University of California - Los Angeles
How liberal or conservative a person is predicts how likely they
are to believe information about potential hazards, a new UCLA-led study has
found.
The
study, which will be published in the journal Psychological
Science, found that people who hold more socially conservative views were
significantly more likely than people with liberal beliefs to find false
information about threats credible.
The
researchers, led by UCLA anthropology professor Daniel Fessler, began their
work long before revelations regarding the proliferation and possible impact of
fake news, but their findings might help explain why profit-driven efforts to
spread misinformation aimed at conservatives were more successful than equally
untrue reports aimed at liberals during the 2016 presidential election.
False, inflammatory stories that were designed to appeal to a
liberal audience didn't generate the massive numbers of clicks or shares
required to be lucrative via online ad networks. Some conservative content,
however, did.
"People have a general tendency to believe information about dangers more than they believe information about benefits," said Fessler, who was the study's lead author. "This is an understandable pattern given that the costs of encountering dangers will often be higher than the costs of taking unnecessary precautions."
Fessler
continued: "Imagine that someone tells you that eating pink mushrooms will
kill you. If you ignore them and they're right, you die; if you believe them
and they're wrong, you just miss out on some salad fixings. So, we all have a
tendency to find information about dangers more believable."
Interestingly,
however, people differ significantly in how strongly they show this pattern --
and political orientation is one of the things that predicts such differences,
the research showed.
In
two studies of Americans, one conducted in 2015 and one in 2016, people were
asked to decide how true or false each of 16 statements were.

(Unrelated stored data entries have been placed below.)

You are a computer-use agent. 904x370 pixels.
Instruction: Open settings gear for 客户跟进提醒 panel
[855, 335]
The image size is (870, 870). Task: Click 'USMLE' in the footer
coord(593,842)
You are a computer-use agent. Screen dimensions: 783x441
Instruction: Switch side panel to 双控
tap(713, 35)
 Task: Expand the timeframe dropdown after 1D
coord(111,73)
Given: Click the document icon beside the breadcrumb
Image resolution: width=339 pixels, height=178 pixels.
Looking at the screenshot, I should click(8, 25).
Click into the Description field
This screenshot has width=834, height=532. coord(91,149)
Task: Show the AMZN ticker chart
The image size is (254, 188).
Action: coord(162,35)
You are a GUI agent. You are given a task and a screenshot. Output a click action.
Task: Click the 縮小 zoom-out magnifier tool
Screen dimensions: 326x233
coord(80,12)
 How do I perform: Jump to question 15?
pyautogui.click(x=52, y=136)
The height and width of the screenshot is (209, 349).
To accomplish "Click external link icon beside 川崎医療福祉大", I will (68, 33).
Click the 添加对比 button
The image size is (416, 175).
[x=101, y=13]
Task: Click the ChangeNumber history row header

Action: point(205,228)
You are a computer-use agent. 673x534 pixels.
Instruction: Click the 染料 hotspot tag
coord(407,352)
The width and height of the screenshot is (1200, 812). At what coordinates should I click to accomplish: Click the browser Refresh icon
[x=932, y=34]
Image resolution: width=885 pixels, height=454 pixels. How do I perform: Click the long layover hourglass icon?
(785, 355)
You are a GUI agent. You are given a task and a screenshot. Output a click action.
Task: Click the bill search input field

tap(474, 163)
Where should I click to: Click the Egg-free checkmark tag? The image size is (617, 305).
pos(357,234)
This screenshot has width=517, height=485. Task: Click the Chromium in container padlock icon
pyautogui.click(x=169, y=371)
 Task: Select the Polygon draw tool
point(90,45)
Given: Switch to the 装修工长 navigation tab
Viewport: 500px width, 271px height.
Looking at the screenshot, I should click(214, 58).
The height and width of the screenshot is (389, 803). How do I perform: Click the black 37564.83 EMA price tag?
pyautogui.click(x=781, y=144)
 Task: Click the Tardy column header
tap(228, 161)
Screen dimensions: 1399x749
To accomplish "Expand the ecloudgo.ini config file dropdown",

Half of the statements concerned benefits (for example,
"Exercising on an empty stomach burns more calories"), and half of
the statements concerned hazards ("An intoxicated passenger could
partially open the exit door on a commercial jetliner, causing the cabin to
depressurize and the oxygen masks to deploy").
All but two of the 16 statements were false. Participants also
reported their political leanings by indicating their positions on a variety of
politically charged issues.
Conservatives
and liberals did not differ in how much they thought the statements about
benefits were true, but showed clear differences in how much they believed the
statements about hazards.
Looking more closely at people's opinions on a variety of
political topics, the researchers found that this was driven by participants'
views on social issues, such as abortion and marriage for same-sex couples.
Respondents' opinions about economic issues, such as tax cuts, did not predict
how much they believed statements about hazards, Fessler said.
The
study and its findings are in keeping with a growing body of work that examines
psychological differences between conservatives and liberals, including how
personality traits and biological factors play a role in political orientation.
Previous research has shown that conservatives are more
sensitive than liberals to threatening stimuli. Indeed, responses to threats
are an important dimension of political orientation.
"Social
conservatives see safety in the status quo, while liberals see opportunity in
change," said Fessler, explaining that neither perspective, conservative
or liberal, is more effective than the other in dealing with the world around
us.
Instead,
he said, it all depends on how objectively dangerous the world actually is.
Liberals are more likely to dismiss warnings about hazards, while conservatives
are more likely to believe them.
When real dangers lurk, liberals will more often suffer the
consequences of disregarding accurate warnings. When real dangers are rare,
conservatives will more often suffer the consequences of trying to avoid
nonexistent threats, and will miss out on opportunities for productive
innovation.
Fessler
said he hopes that this preliminary research and future studies will help
people think more critically about how they absorb and process information.
"It
is vital for each of us to pause and ask ourselves whether our political
leanings are biasing how we treat new information," he said. "In our
complex and rapidly changing era, we need people to be as rational and
objective about claims as they can be. You are not doing your duty to your
country -- or to humanity -- if you are failing to rigorously examine
information when it is presented to you."